Even with the domain experts, for example the Research scientist might know the manual Change Control process very well, since they have done and filled many paperwork for the Change Control process.  Even though the Research scientist may know the process well, they will not know how to automate the process using a Low code/No code platform.  Process automation is designed for business analysis, they are able play the middle man between the process owner and IT and use BPM tools to automate the process.  So, make sure you have the right people to automate your process.

Designing the process around the tool

Most BPM tools will do this, they will make you build the process around the walls of the tool.  The reason for this is because of the architecture of the tool, and this also leads to many limitations of the tool. The tool likes to be its own ecosystem, where everything is inside the tool.  Where you have to automate your process according to their process.  

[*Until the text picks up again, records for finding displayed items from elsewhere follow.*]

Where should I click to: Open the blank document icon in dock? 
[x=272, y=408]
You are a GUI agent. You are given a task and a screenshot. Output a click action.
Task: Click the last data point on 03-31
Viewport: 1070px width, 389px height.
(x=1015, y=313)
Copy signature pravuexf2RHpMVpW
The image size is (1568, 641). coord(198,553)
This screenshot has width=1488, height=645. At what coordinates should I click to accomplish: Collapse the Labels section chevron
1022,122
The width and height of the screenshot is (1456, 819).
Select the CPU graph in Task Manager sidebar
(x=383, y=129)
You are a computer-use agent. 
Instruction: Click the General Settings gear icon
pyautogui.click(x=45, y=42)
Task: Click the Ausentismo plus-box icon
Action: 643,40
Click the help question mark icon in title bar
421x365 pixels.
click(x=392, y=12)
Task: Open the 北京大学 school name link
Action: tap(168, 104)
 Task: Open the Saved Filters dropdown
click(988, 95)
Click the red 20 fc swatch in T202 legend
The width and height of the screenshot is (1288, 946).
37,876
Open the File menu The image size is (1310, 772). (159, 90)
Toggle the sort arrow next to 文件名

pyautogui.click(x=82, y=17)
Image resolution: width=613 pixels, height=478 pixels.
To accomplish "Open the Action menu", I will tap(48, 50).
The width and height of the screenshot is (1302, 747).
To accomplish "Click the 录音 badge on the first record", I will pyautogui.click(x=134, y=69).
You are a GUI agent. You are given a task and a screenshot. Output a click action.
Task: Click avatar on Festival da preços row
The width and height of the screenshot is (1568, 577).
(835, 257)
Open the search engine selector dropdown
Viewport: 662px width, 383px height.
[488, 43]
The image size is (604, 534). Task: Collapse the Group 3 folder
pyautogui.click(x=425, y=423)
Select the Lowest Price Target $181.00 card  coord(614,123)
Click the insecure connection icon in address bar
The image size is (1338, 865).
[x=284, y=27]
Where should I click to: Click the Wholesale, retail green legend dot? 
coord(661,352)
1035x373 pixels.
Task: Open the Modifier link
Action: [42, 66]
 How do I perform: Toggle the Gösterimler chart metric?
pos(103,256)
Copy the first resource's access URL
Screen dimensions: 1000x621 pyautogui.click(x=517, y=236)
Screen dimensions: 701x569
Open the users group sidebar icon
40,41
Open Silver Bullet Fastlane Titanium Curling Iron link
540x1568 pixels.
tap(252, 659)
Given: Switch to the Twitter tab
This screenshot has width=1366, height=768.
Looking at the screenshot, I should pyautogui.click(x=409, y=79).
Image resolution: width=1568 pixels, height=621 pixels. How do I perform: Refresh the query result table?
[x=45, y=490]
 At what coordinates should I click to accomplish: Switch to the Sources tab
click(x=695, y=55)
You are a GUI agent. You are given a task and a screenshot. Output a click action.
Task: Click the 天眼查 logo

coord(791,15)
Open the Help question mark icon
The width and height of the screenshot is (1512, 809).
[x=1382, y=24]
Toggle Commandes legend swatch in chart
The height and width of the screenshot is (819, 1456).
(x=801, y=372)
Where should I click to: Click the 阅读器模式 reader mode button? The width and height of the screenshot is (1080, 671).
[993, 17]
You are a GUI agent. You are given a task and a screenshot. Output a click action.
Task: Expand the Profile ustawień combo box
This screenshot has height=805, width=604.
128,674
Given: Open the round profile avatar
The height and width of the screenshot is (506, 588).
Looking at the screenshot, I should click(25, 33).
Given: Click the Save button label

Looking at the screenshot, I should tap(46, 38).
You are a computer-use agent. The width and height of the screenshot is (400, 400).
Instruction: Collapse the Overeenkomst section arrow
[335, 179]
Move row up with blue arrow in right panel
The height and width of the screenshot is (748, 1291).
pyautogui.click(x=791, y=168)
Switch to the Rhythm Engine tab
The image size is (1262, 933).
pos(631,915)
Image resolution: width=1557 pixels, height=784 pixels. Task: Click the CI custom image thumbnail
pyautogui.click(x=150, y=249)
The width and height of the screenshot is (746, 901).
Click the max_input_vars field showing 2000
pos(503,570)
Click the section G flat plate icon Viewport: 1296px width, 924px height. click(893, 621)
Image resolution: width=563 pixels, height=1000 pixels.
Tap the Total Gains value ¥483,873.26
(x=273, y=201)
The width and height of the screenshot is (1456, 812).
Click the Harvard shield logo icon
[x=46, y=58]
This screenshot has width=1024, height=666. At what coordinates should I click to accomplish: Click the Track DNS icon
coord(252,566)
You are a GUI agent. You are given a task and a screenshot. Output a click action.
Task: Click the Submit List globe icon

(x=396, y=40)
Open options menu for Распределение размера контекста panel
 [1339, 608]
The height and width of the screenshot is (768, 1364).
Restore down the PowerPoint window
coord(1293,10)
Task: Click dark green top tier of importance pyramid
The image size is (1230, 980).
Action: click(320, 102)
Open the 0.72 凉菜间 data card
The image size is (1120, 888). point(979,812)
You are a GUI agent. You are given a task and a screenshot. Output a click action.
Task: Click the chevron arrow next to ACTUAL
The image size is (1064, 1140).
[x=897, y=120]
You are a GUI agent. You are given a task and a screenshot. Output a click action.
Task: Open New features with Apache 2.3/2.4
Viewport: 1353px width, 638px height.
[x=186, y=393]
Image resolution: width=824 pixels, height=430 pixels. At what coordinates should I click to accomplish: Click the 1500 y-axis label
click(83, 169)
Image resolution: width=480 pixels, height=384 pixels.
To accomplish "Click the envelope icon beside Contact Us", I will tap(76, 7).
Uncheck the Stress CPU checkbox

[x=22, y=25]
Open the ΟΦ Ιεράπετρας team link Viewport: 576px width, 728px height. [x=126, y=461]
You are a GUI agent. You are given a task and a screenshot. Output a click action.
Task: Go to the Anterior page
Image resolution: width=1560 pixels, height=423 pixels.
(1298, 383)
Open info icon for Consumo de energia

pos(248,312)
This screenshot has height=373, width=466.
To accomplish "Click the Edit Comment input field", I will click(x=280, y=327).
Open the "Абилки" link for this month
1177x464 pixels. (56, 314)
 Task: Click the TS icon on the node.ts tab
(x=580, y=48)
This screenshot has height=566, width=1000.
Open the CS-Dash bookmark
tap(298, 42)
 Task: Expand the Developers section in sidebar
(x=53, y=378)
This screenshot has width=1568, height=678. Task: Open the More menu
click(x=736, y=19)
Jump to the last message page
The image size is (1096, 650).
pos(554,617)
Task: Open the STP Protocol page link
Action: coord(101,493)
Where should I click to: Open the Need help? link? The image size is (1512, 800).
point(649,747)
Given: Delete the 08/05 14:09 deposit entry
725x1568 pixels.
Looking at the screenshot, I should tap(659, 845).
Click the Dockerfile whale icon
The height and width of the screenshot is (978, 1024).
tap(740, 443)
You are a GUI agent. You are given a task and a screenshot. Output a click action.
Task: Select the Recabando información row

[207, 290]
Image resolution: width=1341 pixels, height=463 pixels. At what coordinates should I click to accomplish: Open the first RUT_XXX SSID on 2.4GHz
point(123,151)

There’s only 1 tool currently in the market that let’s you build the processes the way you want it, and its FlowWright.  FlowWright is designed to sit on the side of your Enterprise systems and be on the driver’s seat driving your processes across your Enterprise systems.

This is the same model between McDonalds and Burger King.  McDonald’s burger comes with what ever it comes with, but the Burger King burger can be customized to how you want it.  When it comes to BPM, FlowWright let’s you automate the process using your way.

Always design the process around the people who will be using it.

 

Not integrating with other platforms

This is one of the biggest issues we see in process automation.  In some BPM tools this is very difficult to perform given the lack of integration with other systems.  With open workflow systems such as FlowWright, you can easily do this using integration services.

Other Systems such as Enterprise software systems are very good what they do, so why not use them.  For example, even though FlowWright has PDF conversion functions, customer might have a PDF conversion tool that is specific to their forms and data, an example would be Adlib PDF.  Our Kansas Department of Transportation uses a custom FlowWright step to PDF their form data.  FlowWright makes a call to the PDF system, it performs the PDF at some point, and notifies FlowWright to continue processing the workflow.  We also call this Asynchronous workflow processing in FlowWright, where FlowWright makes a call to another system to perform the work and waits for a callback to continue processing.

One of the good examples of not integrating with other platforms is, recently we saw a customer generating a complex report generation within FlowWright, and emailing that report out to users.  But the customer also had an Enterprise reporting solution that was generating the same report and more.  Customer was able to change the process easily and make a REST API call to the Enterprise reporting solution to generate the report.  By integrating and making other systems perform the work also puts less stress on the workflow system.  But also, you can have increase performance and efficiency by running multiple jobs in parallel within other Enterprise systems.  So, always integrate and offload work to other systems to perform.

 

Not testing the process enough

Testing is very important, even though you are working with workflow steps that are fully tested, testing your overall process is very important.  Most of our customer have 3 environments, development, QA/Validation and production.  Build and test your process within the development environment, test the process with test data.  Once testing is completed, promote the process to QA and Production environment.  It’s also very important to perform QA and Production testing, the test data could be very different.  In many cases, testing at Development and QA level is enough to prove that the process is designed properly, but the real test is the Production level testing.

 

Conclusion

Above are some of the mistakes that we see our customers make when automating manual processes to digital automated processes.  I am sure, there’s plenty more.  Always use good process design practices and the right resources to automate the process.